• Extracted records:
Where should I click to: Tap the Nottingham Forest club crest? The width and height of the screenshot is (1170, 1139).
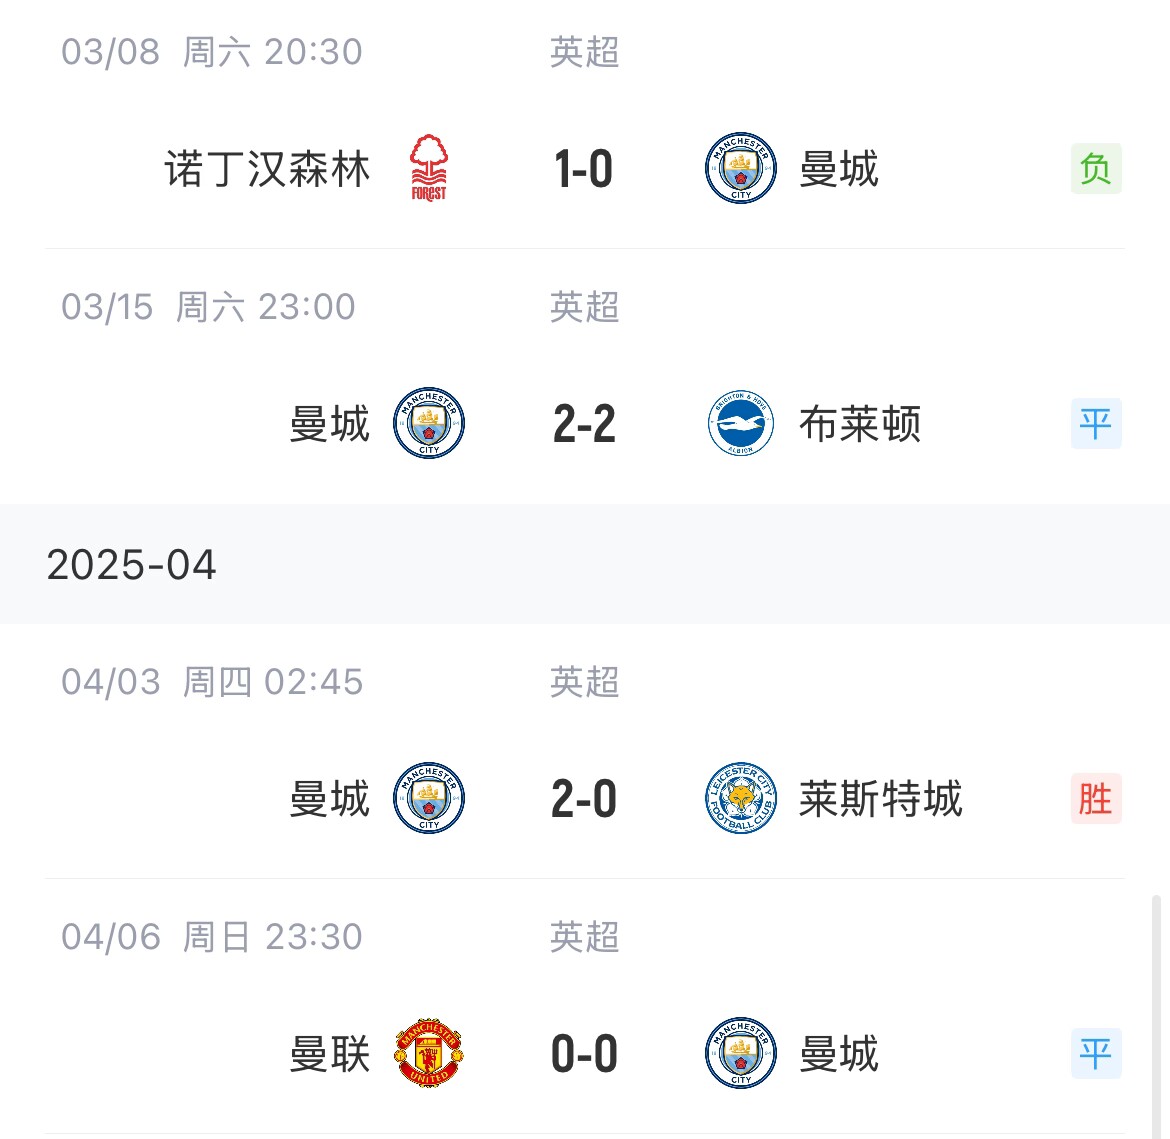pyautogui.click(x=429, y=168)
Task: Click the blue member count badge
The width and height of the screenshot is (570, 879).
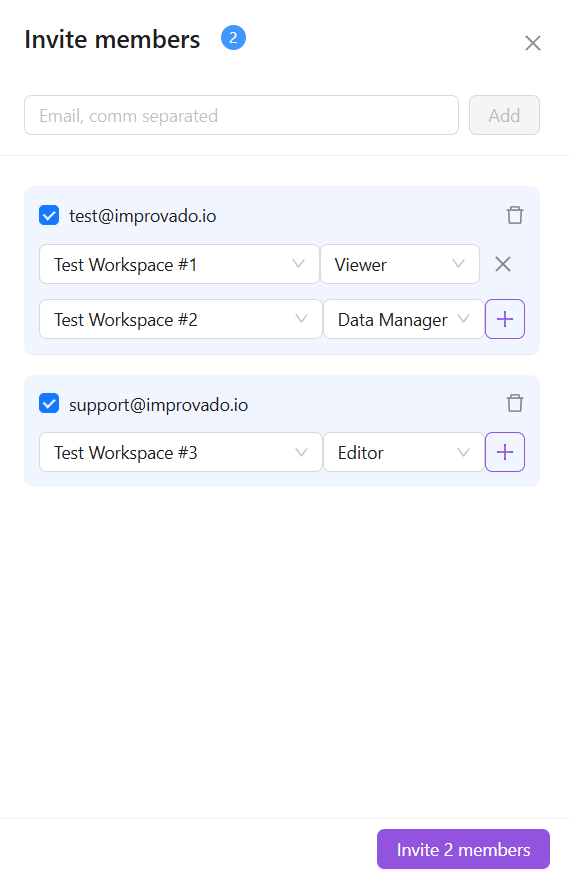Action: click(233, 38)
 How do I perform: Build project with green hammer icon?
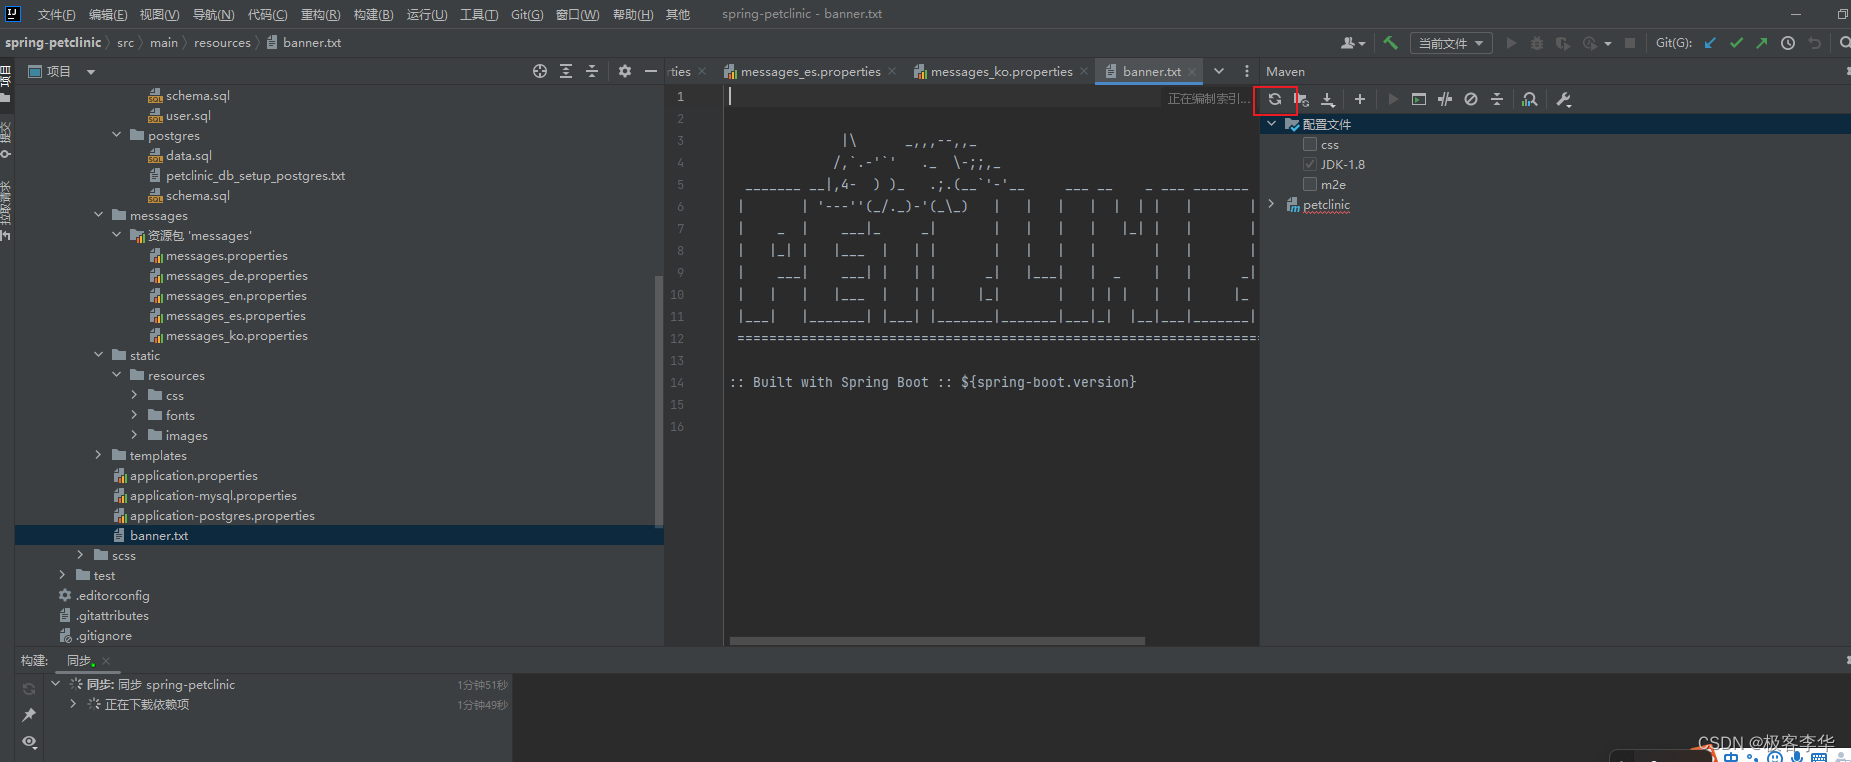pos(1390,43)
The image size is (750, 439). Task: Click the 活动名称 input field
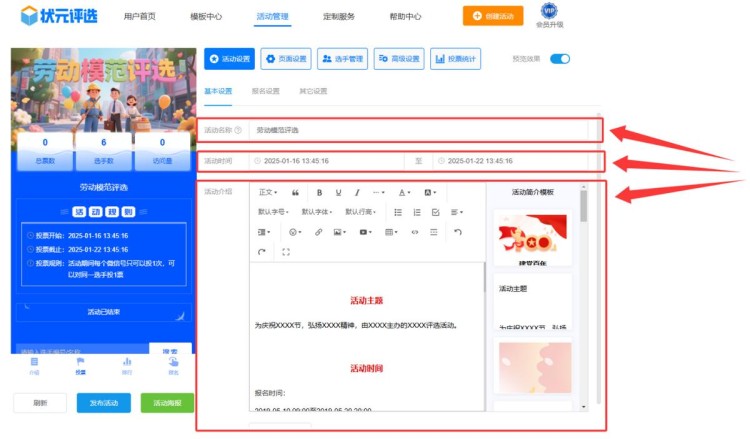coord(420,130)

• What needs to be done:
Please write the data out again exactly, but do not carry over the pictures.

• Expected answer:
Where should I click to: Tap the Nottingham Forest club crest? The width and height of the screenshot is (1170, 1139).
pyautogui.click(x=429, y=168)
Task: Click the blue member count badge
The width and height of the screenshot is (570, 879).
Action: click(233, 38)
 How do I perform: Build project with green hammer icon?
pos(1390,43)
The image size is (750, 439). Task: Click the 活动名称 input field
coord(420,130)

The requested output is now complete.